▶ Task details
Copy all entries exactly, and wherever an entry holds a picture, leave that picture out.

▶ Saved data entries
• • • •

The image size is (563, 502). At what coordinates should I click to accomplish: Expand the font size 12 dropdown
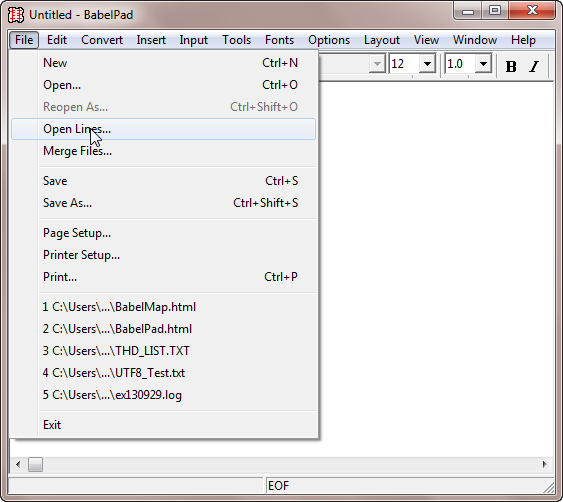(427, 64)
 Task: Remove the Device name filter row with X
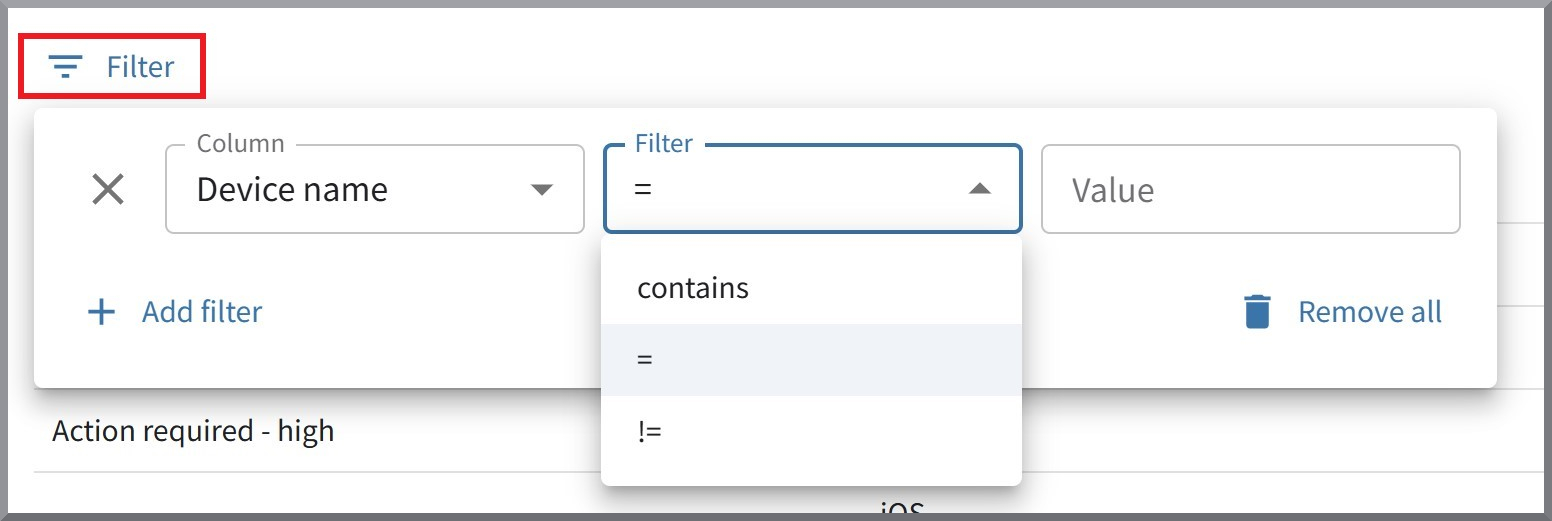108,189
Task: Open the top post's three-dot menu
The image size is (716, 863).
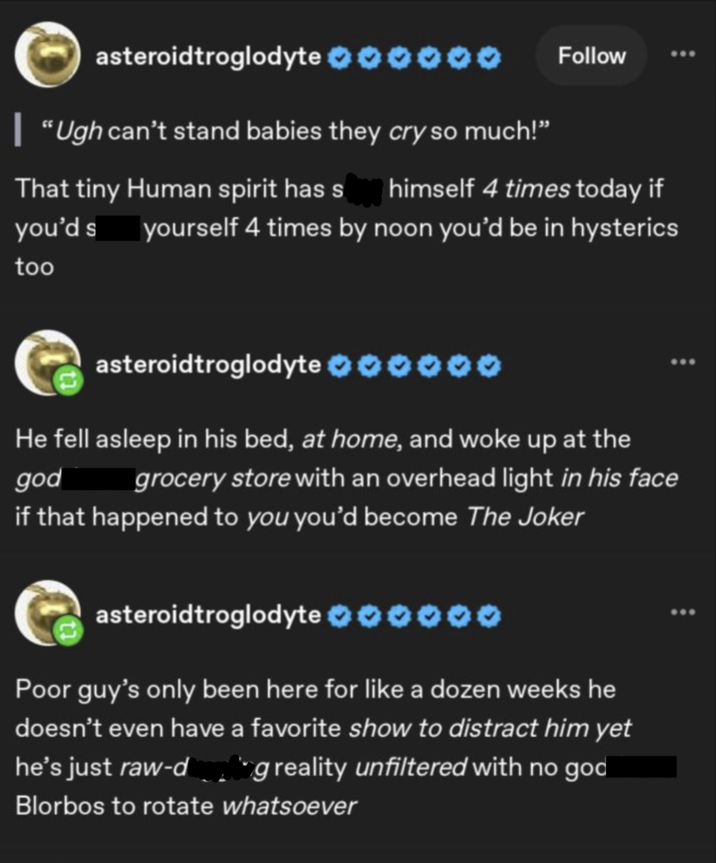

• • • •

▶ Answer space
The image size is (563, 502). At what coordinates should I click to accomplish: Expand the font size 12 dropdown
(427, 64)
 Task: Remove the Device name filter row with X
108,189
Task: Open the top post's three-dot menu
The image size is (716, 863).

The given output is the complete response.